Europe's 'demons are sleeping' warns Juncker: is he right?

Prime Minister of Luxembourg is accused of scaremongering for political purposes

LAST UPDATED AT 15:02 ON Tue 12 Mar 2013

ONE of Europe's most senior statesman says he fears the eurozone financial crisis is reawakening the continent's historical "demons", raising the spectre of another war in Europe.
 
Jean-Claude Juncker, the prime minister of Luxembourg, said he was "chilled" by the similarities between the Europe of 1913 – on the eve of World War I - and today.
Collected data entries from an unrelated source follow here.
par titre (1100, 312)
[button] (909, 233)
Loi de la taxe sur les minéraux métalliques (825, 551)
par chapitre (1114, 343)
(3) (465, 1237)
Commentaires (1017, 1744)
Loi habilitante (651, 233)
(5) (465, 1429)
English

Juncker, a former president of the Eurogroup, made up of eurozone finance ministers, made the comments in an interview with German magazine Der Spiegel.
 
He expressed concern that the eurozone crisis had led to the return of a "regional and national mindset" and cited anti-German propaganda during the Greek and Italian elections and attacks in the other direction from some German politicians.
 
"The demons haven't been banished; they are merely sleeping," he warned. "Sentiments suddenly surfaced that we thought had been finally relegated to the past... Anyone who believes that the eternal issue of war and peace in Europe has been permanently laid to rest could be making a monumental error."
 
Juncker said he was not predicting conflict but said he was concerned about "complacency" over the threat of war.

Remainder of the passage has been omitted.